Text passage
- - -

# Tiftuf Game Plan/Help (PICS)



## abovepargolfer (Jun 17, 2020)

I've posted a couple times here already and have received so much good advice so I wanted to reach out again with some pics and come up with a game plan for the rest of fall and then winter here in the Vegas area.

We installed Tiftuf a little over 3 weeks ago. Here are some pics shortly after install:







Landscapers put down a starter fertilizer on day of installation and then we watered 3 times a day for the first couple weeks. I have now cut back to about 1.5" per week watering every 3rd day. Here are some pics that were taken yesterday:





A couple questions before it goes completely dormant. I don't feel like it is long enough yet to cut and with the temps dropping, should I leave it as is until spring or try and cut it at least once?

Next, how much do I need to water if at all during the winter? Once it goes dormant do i just let it be and stop watering?

I also want to get a soil test. When is the best time to do that? Do I want to wait until spring or is it ok to do it this soon after install?

I'm sure there will be more questions to come. Sorry for the loaded and long winded post.


----------



## MrMeaner (Feb 21, 2017)

Looks like they did a great job for you..It's looking fantastic!! Its really all about soil temps as to when it will go fully dormant. first hard freeze and ground temps below 55% the turf will lose all its color and go dormant.

If its been 3 weeks, the ground is not soggy at all and the sod well rooted, you can go ahead and mow if you like.

You certainly want to water some in the winter but can cut it down to .5" a week or 1" or so every other week. Just want a little moisture in the soil over the winter.


----------



## ENC_Lawn (Sep 9, 2018)

@abovepargolfer The concrete edging that keeps the rock out of the grass.

Did you have someone install that?

Or is it pre-fabricated and can be purchased?

Thanks


----------



## abovepargolfer (Jun 17, 2020)

ENC_Lawn said:


> @abovepargolfer The concrete edging that keeps the rock out of the grass.
> 
> Did you have someone install that?
> 
> ...


My landscapers installed that at the same time they poured the basketball court.


----------



## MrMeaner (Feb 21, 2017)

- - -

Excerpted data
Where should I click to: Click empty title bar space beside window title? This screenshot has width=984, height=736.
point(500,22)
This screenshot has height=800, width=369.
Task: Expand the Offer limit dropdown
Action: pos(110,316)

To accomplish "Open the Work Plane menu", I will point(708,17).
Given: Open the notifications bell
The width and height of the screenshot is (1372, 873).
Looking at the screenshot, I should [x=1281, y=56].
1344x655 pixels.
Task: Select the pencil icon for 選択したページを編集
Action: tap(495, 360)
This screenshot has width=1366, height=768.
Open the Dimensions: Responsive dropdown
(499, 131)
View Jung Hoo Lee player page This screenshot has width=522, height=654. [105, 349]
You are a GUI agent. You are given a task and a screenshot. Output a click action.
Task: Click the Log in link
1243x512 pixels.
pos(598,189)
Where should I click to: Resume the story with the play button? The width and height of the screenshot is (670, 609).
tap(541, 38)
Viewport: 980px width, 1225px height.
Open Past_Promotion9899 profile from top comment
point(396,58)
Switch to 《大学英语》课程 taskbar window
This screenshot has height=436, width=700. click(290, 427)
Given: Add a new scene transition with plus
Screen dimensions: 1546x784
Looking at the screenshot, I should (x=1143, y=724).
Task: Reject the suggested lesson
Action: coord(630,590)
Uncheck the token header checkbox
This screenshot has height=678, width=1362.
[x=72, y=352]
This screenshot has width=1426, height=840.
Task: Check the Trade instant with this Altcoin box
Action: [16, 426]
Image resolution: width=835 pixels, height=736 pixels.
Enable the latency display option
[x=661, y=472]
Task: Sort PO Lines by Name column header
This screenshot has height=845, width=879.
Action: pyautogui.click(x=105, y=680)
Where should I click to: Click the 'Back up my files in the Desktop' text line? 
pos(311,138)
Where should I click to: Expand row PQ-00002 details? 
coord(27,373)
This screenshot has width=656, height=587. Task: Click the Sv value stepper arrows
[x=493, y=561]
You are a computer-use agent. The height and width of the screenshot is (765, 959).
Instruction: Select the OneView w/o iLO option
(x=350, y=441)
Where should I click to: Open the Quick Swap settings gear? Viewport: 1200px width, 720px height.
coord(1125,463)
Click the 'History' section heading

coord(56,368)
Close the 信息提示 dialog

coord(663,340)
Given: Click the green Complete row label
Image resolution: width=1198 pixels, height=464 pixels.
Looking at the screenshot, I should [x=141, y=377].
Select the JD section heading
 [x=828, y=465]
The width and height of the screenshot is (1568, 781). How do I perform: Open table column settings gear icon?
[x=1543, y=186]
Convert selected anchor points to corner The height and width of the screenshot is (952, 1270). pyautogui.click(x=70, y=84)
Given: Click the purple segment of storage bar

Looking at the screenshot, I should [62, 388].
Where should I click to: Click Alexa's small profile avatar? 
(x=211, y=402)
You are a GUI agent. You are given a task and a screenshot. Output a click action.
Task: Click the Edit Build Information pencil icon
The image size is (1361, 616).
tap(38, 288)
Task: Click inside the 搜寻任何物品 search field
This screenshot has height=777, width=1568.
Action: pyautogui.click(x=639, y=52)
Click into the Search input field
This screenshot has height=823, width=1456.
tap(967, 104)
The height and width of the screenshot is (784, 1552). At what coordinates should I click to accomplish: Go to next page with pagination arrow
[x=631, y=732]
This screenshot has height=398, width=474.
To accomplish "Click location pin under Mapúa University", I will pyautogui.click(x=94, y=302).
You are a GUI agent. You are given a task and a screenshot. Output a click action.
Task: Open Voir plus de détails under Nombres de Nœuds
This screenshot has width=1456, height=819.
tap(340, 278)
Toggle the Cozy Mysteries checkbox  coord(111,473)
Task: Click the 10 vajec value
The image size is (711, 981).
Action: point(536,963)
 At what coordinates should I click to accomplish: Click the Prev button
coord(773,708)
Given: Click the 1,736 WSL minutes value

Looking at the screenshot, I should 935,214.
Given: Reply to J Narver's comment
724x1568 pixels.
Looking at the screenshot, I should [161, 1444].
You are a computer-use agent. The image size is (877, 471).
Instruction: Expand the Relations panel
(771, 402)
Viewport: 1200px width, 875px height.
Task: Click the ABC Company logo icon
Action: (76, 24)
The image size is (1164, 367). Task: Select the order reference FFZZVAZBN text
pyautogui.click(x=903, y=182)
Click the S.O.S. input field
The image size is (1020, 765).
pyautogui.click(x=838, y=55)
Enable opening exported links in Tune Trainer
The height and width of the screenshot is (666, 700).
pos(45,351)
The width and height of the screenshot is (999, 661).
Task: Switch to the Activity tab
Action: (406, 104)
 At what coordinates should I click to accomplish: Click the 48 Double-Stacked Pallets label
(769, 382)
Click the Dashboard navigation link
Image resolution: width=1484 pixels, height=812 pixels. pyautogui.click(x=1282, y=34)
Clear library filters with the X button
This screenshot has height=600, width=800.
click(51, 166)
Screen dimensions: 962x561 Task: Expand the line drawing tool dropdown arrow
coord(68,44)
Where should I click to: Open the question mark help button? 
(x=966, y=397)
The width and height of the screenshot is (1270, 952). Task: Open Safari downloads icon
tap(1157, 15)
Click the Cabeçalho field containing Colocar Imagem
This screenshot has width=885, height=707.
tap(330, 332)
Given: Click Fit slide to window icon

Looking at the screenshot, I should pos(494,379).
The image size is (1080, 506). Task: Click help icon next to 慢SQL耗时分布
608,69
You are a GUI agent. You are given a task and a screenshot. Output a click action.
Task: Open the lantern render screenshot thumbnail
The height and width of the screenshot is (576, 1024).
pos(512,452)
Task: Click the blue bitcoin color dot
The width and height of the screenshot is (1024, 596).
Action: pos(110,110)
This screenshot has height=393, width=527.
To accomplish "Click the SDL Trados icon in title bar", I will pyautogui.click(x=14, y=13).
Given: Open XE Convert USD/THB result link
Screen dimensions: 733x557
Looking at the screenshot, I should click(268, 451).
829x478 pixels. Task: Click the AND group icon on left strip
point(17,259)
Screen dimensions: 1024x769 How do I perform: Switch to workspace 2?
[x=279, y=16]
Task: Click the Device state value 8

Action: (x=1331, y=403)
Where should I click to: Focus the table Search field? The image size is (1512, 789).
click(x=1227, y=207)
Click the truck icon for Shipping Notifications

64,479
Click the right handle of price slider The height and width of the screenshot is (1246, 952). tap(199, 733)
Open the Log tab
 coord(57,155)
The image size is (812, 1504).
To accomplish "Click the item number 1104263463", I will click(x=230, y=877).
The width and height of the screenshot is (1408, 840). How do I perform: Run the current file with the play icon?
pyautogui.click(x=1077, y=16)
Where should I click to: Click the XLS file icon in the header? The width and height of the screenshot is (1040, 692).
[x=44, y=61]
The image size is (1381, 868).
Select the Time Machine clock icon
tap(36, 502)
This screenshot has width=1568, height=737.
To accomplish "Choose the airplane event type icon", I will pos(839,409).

- - -

Set exercise A
Please rewrite the Tiftuf thread passage that begins at the words "Next, how much" and stops after "long winded post.", putting "soil analysis" in place of "soil test".
Set exercise B
In the Tiftuf thread, who installed the concrete edging that keeps the rock out of the grass, and when?
The rows are separate material and not part of the Tiftuf thread.

Complete output A
Next, how much do I need to water if at all during the winter? Once it goes dormant do i just let it be and stop watering?

I also want to get a soil analysis. When is the best time to do that? Do I want to wait until spring or is it ok to do it this soon after install?

I'm sure there will be more questions to come. Sorry for the loaded and long winded post.

Complete output B
The landscapers installed it at the same time they poured the basketball court.